- Selected extract:
^^^^^^^^

Justices Engela Kileo, Katherine Oriyo
and Ibrahim Juma found that there was overwhelming evidence against
Ramadhan, the appellant, which was adduced at the trial and as a second
appellate court they have seen no justification for interference with
the two lower court’s findings as to facts.
“In the light of the above
consideration, we have come to the settled view that the appeal by Issa
Ramadhan is without substance and for this reason we must, as hereby do,
dismiss it,” the justices declared.
During hearing of the appeal, the
appellant had told the court that the charge against him was not proven
because the victim of the crime did not testify in court and that no
police officer was called to give evidence.
In their judgment, however, the justices
ruled that the complaint by the appellant as regard to the failure of
the victim of rape to testify had no foundation because it was not the
first time that a court has arrived at a conviction without the
testimony of the victim of the crime.

^^^^^^^^

- Data shown:
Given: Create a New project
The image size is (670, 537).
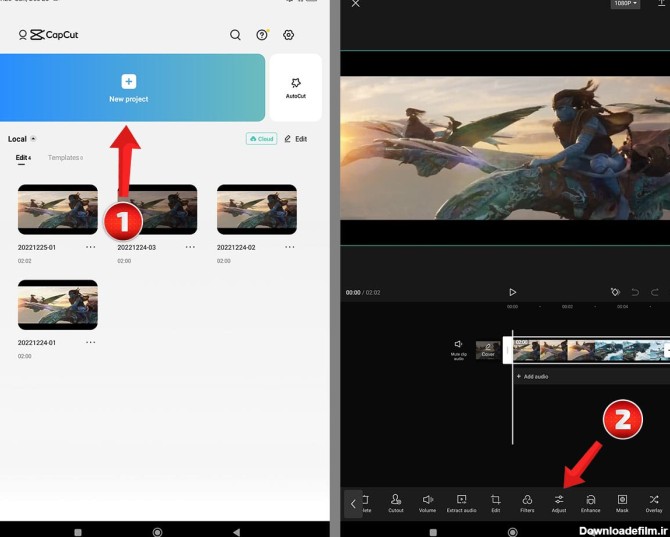Looking at the screenshot, I should pos(129,87).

^^^^^^^^

- Written task 1: List the full names of the justices named in the appeal report.
- Written task 2: Carry on writing the appeal report from its last sentence onward.
The material has no part in this.

- Final result 1:
Engela Kileo
Katherine Oriyo
Ibrahim Juma

- Final result 2:
“There is also a litany of cases where
testimonies of child victims of tender years have been expunged for
non-compliance with the voire dire test and yet the courts arrived at a
conviction independent of that evidence,” they observed.
As for the ground that conviction was
wrongly entered because no police officer was called to testify, they
were of the settled view that in the circumstances of the case the fact
that no police officer testified in court did not water down the case
for the prosecution. Records show that the victim of the crime (name
withheld) who did not testify at the trial was a girl of unsound mind,
as testified by her father.
On the material date, witnesses who had
been called to testify participated in search of the victim of rape
after an alarm was raised from the house of her father. In the course of
the search, they heard a child crying and as they approached the place
where they heard the cry coming from, they found the appellant in the
act of raping the girl.
The appellant was apprehended and taken
to the Village Executive Officer and eventually to court for trial.
After the prosecution had closed its case, the appellant gave his
defence based on general denial, claiming that he was arrested, beaten
up and taken to the police and eventually to court for the charge of
rape which he had not committed.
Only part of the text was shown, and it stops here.